Ingredients
- 1/2 cup unsalted butter (cold)
- 1 egg
- 1/2 tsp vanilla extract
- 1/2 cup powdered sugar
- 1/4 tsp kosher salt
- 2 cups all-purpose flour
- 1 3/4 cups milk
- 5 egg yolks
- 1/4 tsp kosher salt (for pastry cream)
- 1/2 cup granulated sugar
- 3 tbsp cornstarch
- Fresh fruit for topping (e.g., strawberries, blueberries)
Instructions
- In a food processor, combine flour, powdered sugar, and salt.
- Add cold cubed butter and blend until pea-sized pieces form.
- Mix in the egg and vanilla until just combined.
- Chill the dough in plastic wrap for at least one hour.
- Roll dough on a floured surface and cut into rounds to fit mini tart pans.
- Dock the crusts with a fork and freeze for 20 minutes.
- Preheat oven to 350°F and bake for 15-20 minutes or until golden brown.
- Prepare pastry cream by heating milk and whisking together yolks, sugar, cornstarch, and salt; combine when thickened.

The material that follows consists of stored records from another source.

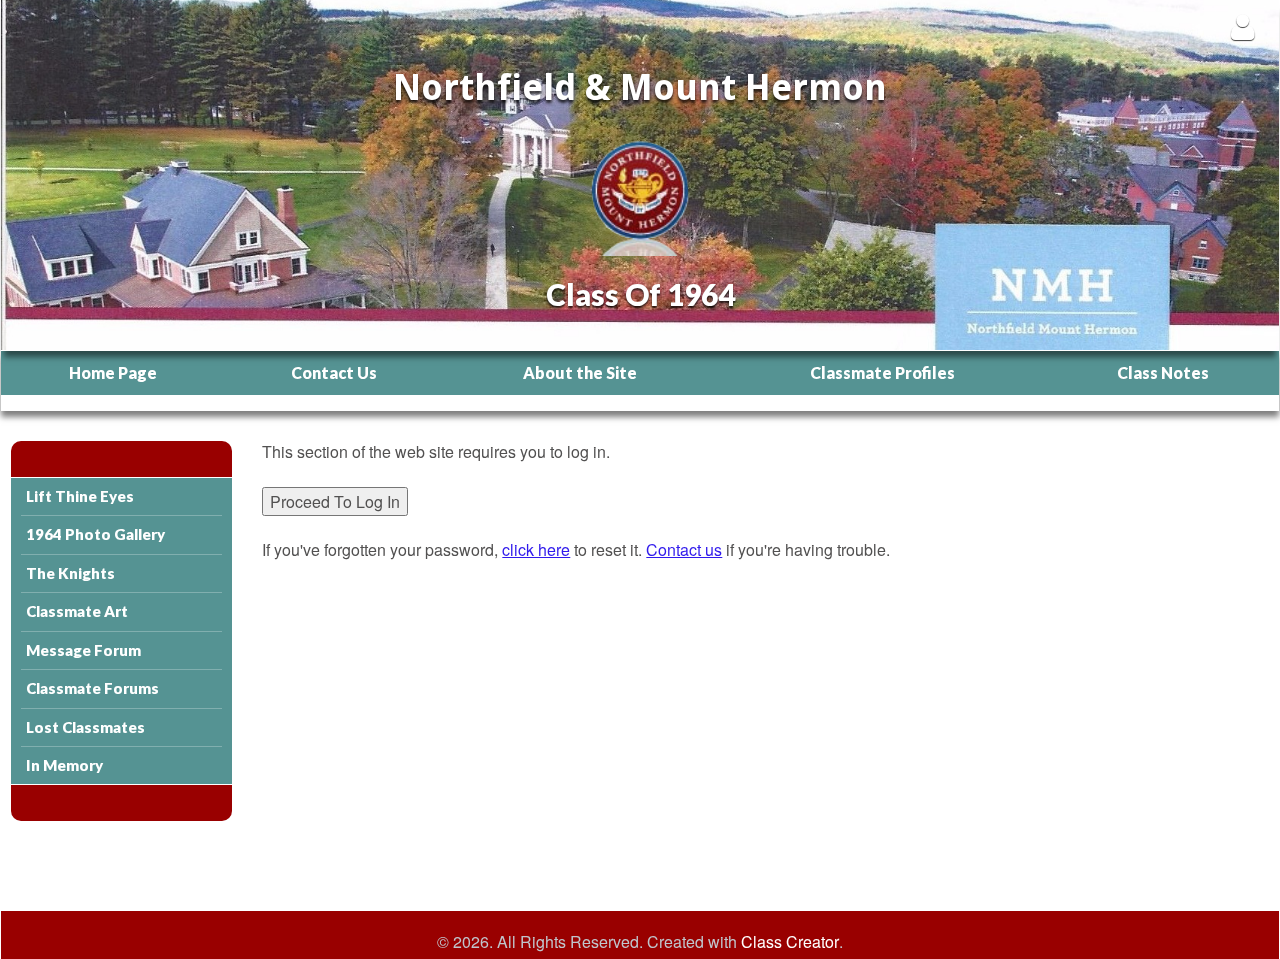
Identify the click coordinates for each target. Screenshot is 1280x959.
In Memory (64, 765)
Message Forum (83, 650)
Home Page (113, 372)
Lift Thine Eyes (80, 496)
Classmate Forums (92, 688)
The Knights (70, 573)
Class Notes (1163, 372)
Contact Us (334, 372)
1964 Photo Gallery (95, 534)
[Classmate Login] (1242, 26)
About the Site (580, 372)
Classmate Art (77, 611)
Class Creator (790, 942)
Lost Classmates (85, 727)
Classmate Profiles (882, 372)
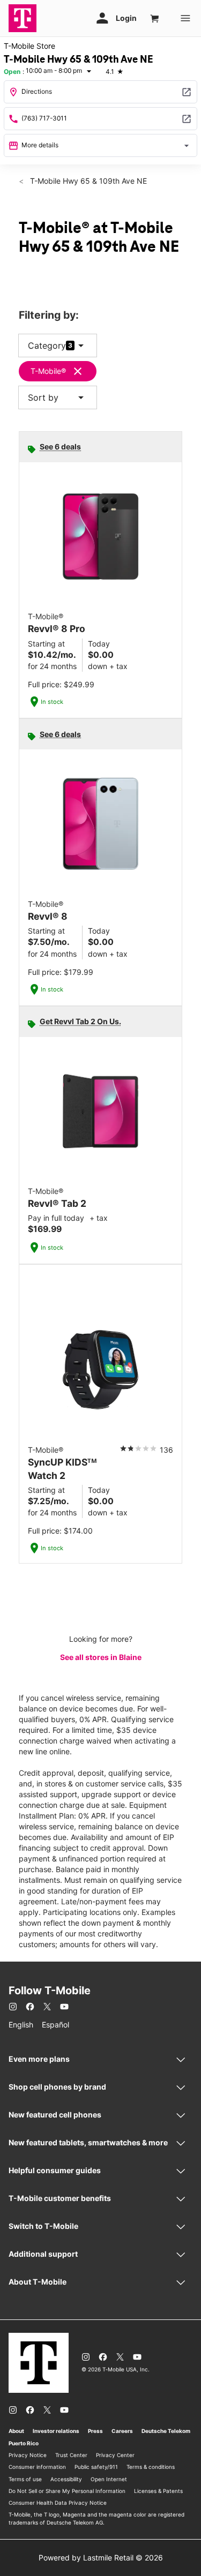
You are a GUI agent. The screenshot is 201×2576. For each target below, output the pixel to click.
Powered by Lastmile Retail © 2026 (101, 2557)
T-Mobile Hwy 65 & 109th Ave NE (87, 180)
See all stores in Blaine (101, 1657)
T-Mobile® (48, 370)
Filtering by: (49, 315)
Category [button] (47, 345)
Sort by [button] (57, 397)
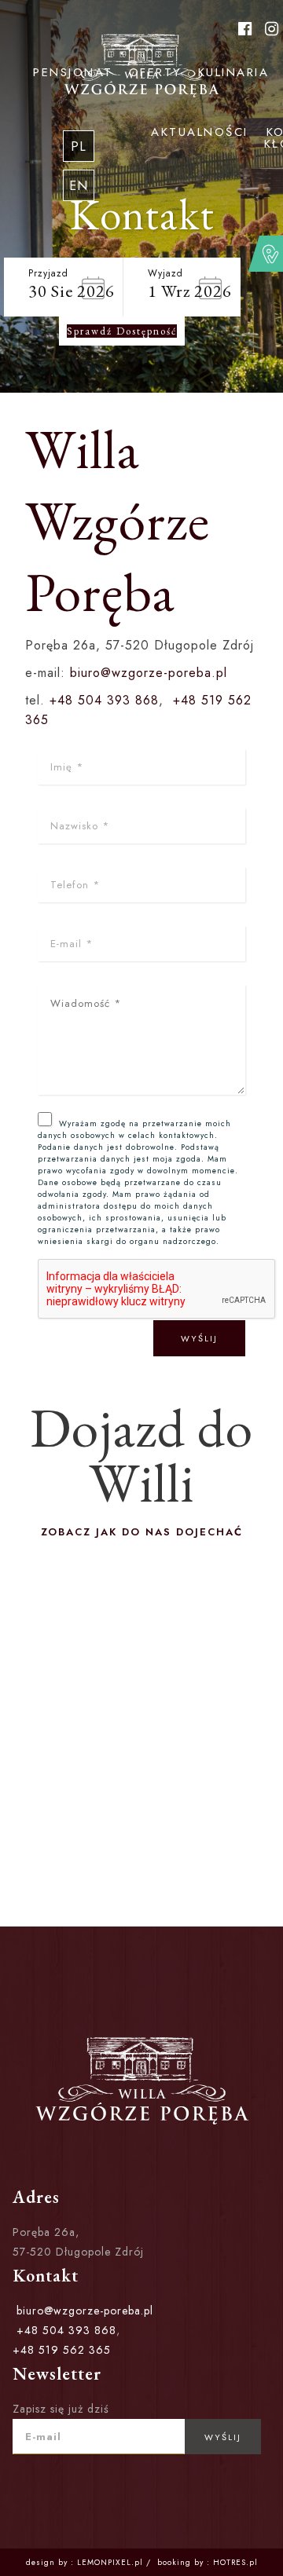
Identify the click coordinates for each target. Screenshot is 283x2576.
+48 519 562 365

- Fill cooled tart shells with pastry cream and top with fresh fruit.
- Prep Time: 30 minutes
- Cook Time: 20 minutes
- Category: Dessert
- Method: Baking
- Cuisine: American
Nutrition
- Serving Size: 1 mini tart (50g)
- Calories: 180
- Sugar: 10g
- Sodium: 85mg
- Fat: 9g
- Saturated Fat: 5g
- Unsaturated Fat: 3g
- Trans Fat: 0g
- Carbohydrates: 23g
- Fiber: 0g
- Protein: 3g
- Cholesterol: 60mg
Keywords: Use seasonal fruits for freshness and variety in flavor. Make the pastry cream ahead of time; it can be refrigerated for easy assembly later.